Requirements: Rewrite only the entries starting at the one containing "May 2001 (60, 2360)" and ending at the one containing "June 2014 (61, 1328)", replacing each "February" with "Feb". Leave everything else in those entries unchanged.
─── Input data
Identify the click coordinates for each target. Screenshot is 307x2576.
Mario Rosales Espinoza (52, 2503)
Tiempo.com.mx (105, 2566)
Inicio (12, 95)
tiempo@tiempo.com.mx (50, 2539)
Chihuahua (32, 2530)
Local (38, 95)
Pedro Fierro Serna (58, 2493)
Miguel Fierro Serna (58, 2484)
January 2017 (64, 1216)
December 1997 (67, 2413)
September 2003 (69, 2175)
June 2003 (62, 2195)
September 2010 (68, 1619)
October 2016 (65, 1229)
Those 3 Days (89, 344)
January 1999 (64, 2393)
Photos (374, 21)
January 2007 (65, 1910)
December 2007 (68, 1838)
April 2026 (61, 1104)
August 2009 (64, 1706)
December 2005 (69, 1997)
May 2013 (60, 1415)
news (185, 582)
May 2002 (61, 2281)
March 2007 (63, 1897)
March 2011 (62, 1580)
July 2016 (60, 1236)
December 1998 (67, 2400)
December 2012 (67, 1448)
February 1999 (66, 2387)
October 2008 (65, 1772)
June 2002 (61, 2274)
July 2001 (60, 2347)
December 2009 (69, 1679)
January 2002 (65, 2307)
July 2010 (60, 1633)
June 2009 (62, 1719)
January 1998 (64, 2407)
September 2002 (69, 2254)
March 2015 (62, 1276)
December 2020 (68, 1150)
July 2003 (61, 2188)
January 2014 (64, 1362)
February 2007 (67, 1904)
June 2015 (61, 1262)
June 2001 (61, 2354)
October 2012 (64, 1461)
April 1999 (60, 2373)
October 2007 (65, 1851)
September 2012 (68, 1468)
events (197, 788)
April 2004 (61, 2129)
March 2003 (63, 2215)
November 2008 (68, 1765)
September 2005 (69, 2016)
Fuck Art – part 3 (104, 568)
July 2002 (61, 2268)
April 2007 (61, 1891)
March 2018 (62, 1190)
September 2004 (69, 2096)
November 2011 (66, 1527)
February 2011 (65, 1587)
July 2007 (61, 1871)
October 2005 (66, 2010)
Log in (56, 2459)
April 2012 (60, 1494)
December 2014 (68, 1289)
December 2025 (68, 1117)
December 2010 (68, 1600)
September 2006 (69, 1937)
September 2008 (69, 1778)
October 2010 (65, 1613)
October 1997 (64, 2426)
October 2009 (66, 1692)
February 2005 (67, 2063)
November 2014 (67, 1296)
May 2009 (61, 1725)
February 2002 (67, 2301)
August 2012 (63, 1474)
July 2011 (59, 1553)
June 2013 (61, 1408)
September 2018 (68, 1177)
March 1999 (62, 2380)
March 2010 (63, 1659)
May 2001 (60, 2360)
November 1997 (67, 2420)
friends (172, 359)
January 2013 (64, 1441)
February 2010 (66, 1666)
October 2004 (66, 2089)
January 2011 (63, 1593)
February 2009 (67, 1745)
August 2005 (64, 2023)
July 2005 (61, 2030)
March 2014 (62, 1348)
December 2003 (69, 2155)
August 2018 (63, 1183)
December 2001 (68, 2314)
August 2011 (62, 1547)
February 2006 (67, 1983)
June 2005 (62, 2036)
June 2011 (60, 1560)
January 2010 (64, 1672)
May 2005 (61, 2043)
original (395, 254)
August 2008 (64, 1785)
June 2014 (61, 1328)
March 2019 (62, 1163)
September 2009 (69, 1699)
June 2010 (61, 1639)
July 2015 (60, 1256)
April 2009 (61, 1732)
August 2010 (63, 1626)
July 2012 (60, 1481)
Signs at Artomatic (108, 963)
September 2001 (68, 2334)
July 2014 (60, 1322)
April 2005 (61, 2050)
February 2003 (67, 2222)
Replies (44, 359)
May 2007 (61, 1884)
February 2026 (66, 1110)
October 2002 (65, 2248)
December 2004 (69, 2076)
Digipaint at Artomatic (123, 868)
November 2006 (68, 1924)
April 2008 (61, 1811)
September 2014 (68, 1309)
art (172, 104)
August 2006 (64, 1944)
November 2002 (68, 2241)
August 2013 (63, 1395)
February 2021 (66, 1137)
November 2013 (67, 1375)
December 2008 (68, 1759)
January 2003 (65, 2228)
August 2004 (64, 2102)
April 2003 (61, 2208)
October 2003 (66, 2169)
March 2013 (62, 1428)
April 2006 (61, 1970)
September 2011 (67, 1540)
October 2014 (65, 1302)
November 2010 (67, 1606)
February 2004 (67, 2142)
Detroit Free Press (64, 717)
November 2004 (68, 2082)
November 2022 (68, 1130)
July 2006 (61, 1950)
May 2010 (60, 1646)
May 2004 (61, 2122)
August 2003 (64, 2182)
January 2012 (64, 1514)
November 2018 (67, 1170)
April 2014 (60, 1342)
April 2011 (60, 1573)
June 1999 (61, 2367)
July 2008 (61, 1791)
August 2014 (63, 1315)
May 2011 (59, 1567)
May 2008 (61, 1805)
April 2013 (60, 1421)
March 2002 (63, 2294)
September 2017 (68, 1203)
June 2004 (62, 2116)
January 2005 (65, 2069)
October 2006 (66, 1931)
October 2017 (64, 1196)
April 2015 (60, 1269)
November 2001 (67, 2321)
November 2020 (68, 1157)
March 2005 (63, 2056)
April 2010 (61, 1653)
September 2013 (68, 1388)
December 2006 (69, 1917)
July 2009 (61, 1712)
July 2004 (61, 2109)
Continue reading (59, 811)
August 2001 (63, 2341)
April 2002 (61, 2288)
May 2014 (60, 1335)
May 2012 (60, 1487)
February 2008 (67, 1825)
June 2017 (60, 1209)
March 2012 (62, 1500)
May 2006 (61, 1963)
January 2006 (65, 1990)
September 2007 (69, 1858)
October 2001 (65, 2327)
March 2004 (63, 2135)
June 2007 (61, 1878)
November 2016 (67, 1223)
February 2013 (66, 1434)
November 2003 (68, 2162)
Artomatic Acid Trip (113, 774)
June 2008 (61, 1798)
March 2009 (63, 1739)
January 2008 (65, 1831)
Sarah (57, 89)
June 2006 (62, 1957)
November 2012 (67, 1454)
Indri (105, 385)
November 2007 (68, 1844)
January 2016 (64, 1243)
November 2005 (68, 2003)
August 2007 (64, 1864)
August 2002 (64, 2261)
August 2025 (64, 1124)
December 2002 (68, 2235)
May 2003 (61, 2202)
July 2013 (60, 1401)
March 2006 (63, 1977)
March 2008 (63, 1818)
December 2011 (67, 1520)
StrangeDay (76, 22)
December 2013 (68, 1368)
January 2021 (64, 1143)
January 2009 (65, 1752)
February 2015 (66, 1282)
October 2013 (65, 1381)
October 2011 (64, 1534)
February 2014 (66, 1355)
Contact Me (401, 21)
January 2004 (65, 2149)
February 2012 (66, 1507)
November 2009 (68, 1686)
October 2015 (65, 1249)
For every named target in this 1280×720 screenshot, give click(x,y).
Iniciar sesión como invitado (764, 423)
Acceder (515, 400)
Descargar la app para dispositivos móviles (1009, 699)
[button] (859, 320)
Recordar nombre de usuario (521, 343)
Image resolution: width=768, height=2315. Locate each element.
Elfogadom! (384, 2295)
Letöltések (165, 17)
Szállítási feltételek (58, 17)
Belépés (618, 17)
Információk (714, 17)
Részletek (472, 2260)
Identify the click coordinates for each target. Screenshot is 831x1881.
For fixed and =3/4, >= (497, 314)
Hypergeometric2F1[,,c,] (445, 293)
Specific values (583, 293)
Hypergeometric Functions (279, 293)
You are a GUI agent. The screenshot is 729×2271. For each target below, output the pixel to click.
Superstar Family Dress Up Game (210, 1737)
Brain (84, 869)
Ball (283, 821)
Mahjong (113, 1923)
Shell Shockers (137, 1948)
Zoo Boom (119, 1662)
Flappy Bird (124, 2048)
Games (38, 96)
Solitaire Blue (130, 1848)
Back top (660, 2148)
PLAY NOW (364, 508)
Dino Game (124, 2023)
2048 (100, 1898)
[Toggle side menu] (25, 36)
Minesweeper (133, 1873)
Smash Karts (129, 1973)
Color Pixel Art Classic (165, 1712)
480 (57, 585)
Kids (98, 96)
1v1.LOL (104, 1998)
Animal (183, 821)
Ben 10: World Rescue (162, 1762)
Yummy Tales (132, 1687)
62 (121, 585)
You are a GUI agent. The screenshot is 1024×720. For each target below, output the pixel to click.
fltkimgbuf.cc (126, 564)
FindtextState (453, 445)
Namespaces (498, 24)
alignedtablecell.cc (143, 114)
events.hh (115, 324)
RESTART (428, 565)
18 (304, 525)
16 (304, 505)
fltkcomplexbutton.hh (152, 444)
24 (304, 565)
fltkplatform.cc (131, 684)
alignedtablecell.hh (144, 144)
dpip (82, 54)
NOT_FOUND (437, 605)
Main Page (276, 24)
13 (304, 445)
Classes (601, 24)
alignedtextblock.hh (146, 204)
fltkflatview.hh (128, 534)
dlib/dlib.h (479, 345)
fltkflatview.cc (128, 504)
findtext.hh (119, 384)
──────
Final result:
May 2001 (60, 2360)
November 1997 (67, 2420)
friends (172, 359)
January 2013 (64, 1441)
Feb 2010 (66, 1666)
October 2004 (66, 2089)
January 2011 (63, 1593)
Feb 2009 (67, 1745)
August 2005 (64, 2023)
July 2005 (61, 2030)
March 2014 (62, 1348)
December 2003 (69, 2155)
August 2018 (63, 1183)
December 2001 (68, 2314)
August 2011 (62, 1547)
Feb 2006 (67, 1983)
June 2005 (62, 2036)
June 2011 (60, 1560)
January 2010 (64, 1672)
May 2005 (61, 2043)
original (395, 254)
August 2008 (64, 1785)
June 2014 (61, 1328)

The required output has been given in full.